TO DO |
Rewrite the rows from the line containing "You are a GUI" through the line containing "tap(908, 13)", both included, keeping the requests and adding 112 to every coordinate in the answers. Omit the pictures.

Some records:
>> start
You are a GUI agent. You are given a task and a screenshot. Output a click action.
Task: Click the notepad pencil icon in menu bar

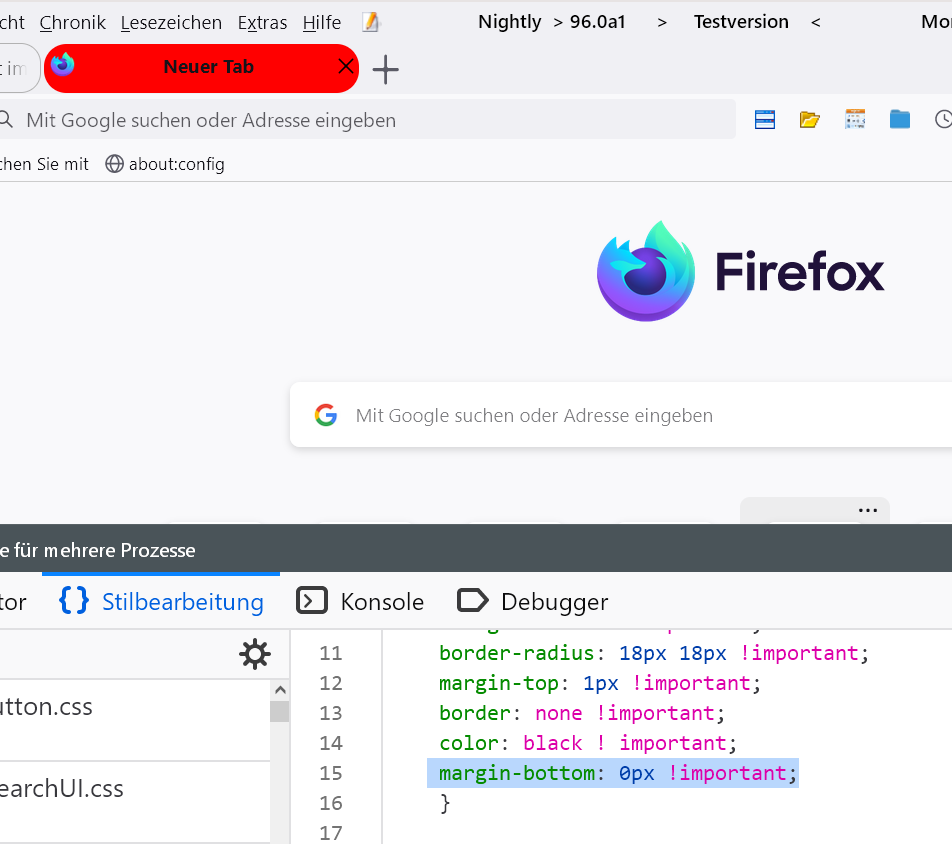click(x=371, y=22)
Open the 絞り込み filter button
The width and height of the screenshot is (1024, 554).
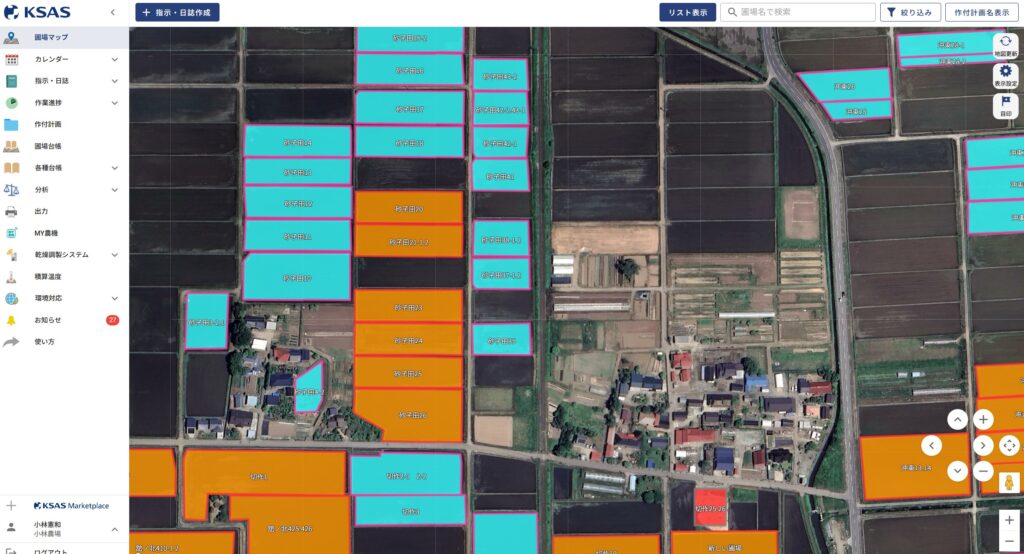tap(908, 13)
>> end
>> start
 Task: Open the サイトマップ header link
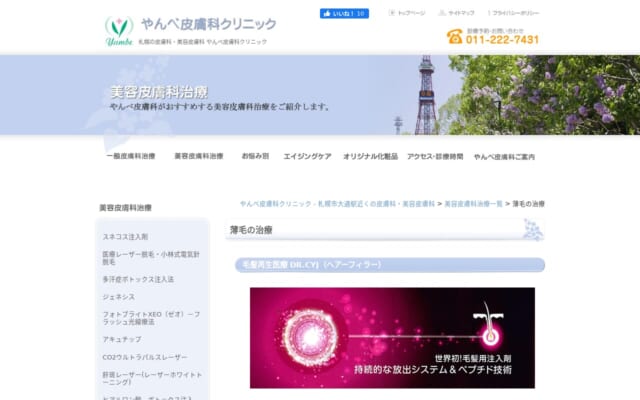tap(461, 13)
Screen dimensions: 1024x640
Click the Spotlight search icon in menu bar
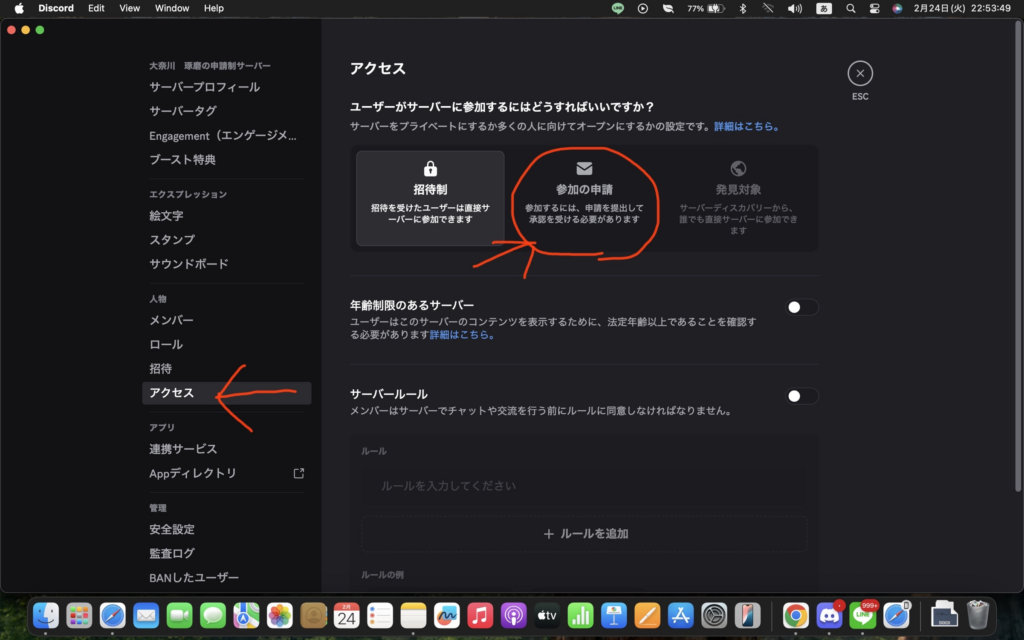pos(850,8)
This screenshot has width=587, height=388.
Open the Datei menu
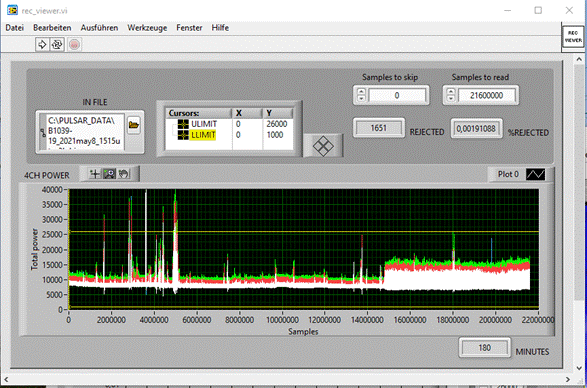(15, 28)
>> end
REPLY TO THE EXERCISE |
You are a GUI agent. You are given a task and a screenshot. Output a click action.
Task: Click the notepad pencil icon in menu bar

click(x=483, y=134)
Open the 絞り込み filter button
The width and height of the screenshot is (1024, 554).
tap(1020, 125)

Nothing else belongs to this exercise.